## SOURCE EXTRACT:

|---|

# Spoiled sheep won't eat hay...



## MechanicalBird (Sep 21, 2014)

We still have a little green forage around but I think i've spoiled my sheep on pelleted feed. I've been giving them one scoop in the am and one in the pm. Five sheep total. 
They won't touch the hay I have for them. Just wondering if anyone has some strategy to get them on hay. This feed is getting to be costly. Thanks!


----------



## lexierowsell (Dec 10, 2013)

Just stop feeding them, haha. Eventually they'll get hungry and eat.


----------



## Lazy J (Jan 2, 2008)

Pretty simple, reduce the amount of pellets and they will eat the hay.

How much does a "scoop" of feed weigh by the way? I'm not familiar with that as a standard unit of measure.


----------



## secuono (Sep 28, 2011)

Are they bred? If not, they don't need the grain/pellet. Just stuff a hay net with hay and wait.


----------



## MechanicalBird (Sep 21, 2014)

Thanks for your replies. They are 9-10 months old. 1 ram, 4 ewes and they have been mating so good chance they are bred. 
How much feed should I supplement if they are bred? Thanks.


----------



## lexierowsell (Dec 10, 2013)

MechanicalBird said:


> Thanks for your replies. They are 9-10 months old. 1 ram, 4 ewes and they have been mating so good chance they are bred.
> How much feed should I supplement if they are bred? Thanks.



I have 20 bred ewes and a ram, and do not feed grain. Ymmv.


----------



## MechanicalBird (Sep 21, 2014)

lexierowsell said:


> I have 20 bred ewes and a ram, and do not feed grain. Ymmv.



How much hay are you feeding per head?


----------



## lexierowsell (Dec 10, 2013)

I'm really not much use to you, I have pasture. My point was only that just because they're pregnant, doesn't mean they need grain. 

There are people here that don't feed grain, but do feed hay. Hopefully they'll chime in.


----------



## birchtreefarm (Jul 22, 2007)

MechanicalBird said:


> How much hay are you feeding per head?



What breed of sheep are they/how big are they? Sheep should get 2-3% of body weight in hay per day. So a 100lb sheep should get 2-3lbs of hay, minimum. A lot depends though on the quality of the hay. Poor quality first cutting means feeding a lot more because they will pick their way around the tough stemmy bits. We feed only second cutting, and try to get something with at least some clover or alfalfa mixed in. Doesn't need to be pure alfalfa (although they would certainly love that!).

We have Icelandics and aim for 5lbs of hay per head per day. When we were breeding, if the hay was good enough, no additional feed was needed. When the hay was not good enough, we fed 16% sheep pellets, alfalfa pellets, soybean meal, sunflower seed (black oil), beet pulp pellets; usually a mix of any of the above.

Best thing is to get your hay tested so you know what protein levels you have. 

Dairy One can do forage testing: http://www.dairyone.com/ or check with your local extension office.

|---|

## DATASET EXTRACT:
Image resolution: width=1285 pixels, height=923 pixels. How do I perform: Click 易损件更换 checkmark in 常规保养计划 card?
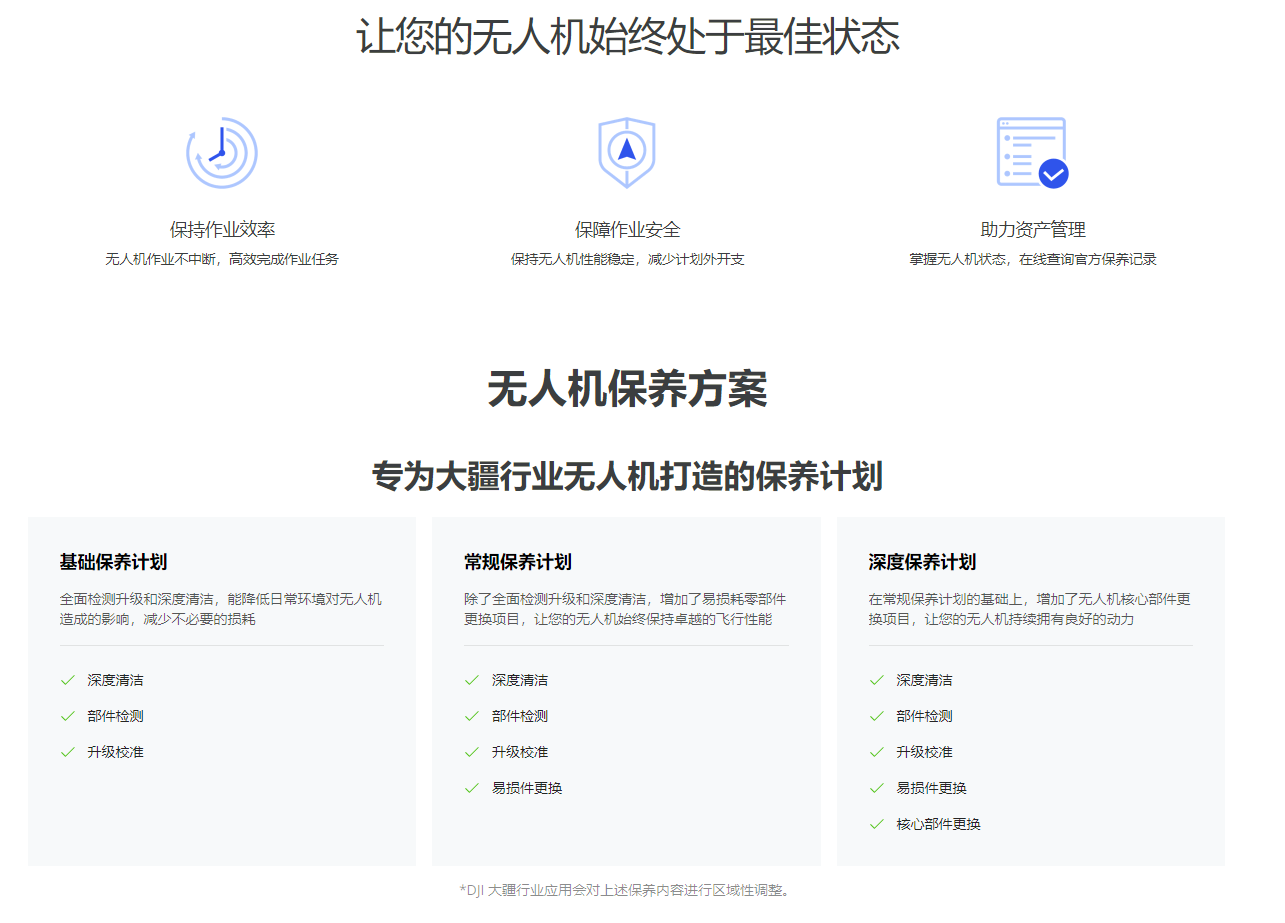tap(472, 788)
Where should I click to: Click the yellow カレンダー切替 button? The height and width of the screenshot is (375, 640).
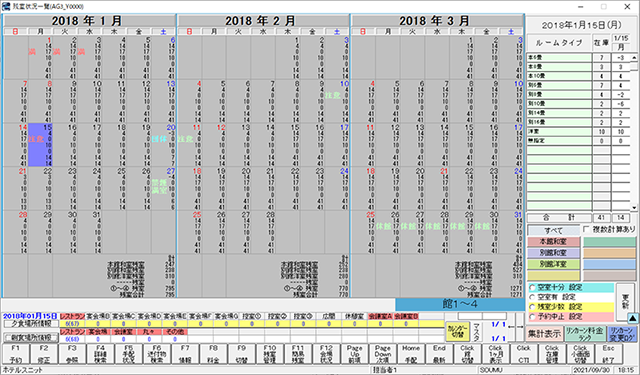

|---|

## WHAT THIS EXERCISE ASKS:
[1] Copy the passage from "They won't touch" to "hungry and eat." from the sheep hay thread above, word for word.
[2] Answer these from the sheep hay thread above:
(a) How many sheep does MechanicalBird have in total?
(b) How many bred ewes does lexierowsell say she has?
(c) What breed of sheep does birchtreefarm keep?
[3] In the sheep hay thread above, list every feed birchtreefarm gave when the hay was not good enough.

## SOLUTIONS TO THE EXERCISE:
[1]
They won't touch the hay I have for them. Just wondering if anyone has some strategy to get them on hay. This feed is getting to be costly. Thanks!


----------



## lexierowsell (Dec 10, 2013)

Just stop feeding them, haha. Eventually they'll get hungry and eat.

[2]
(a) Five
(b) 20
(c) Icelandics

[3]
16% sheep pellets
alfalfa pellets
soybean meal
sunflower seed (black oil)
beet pulp pellets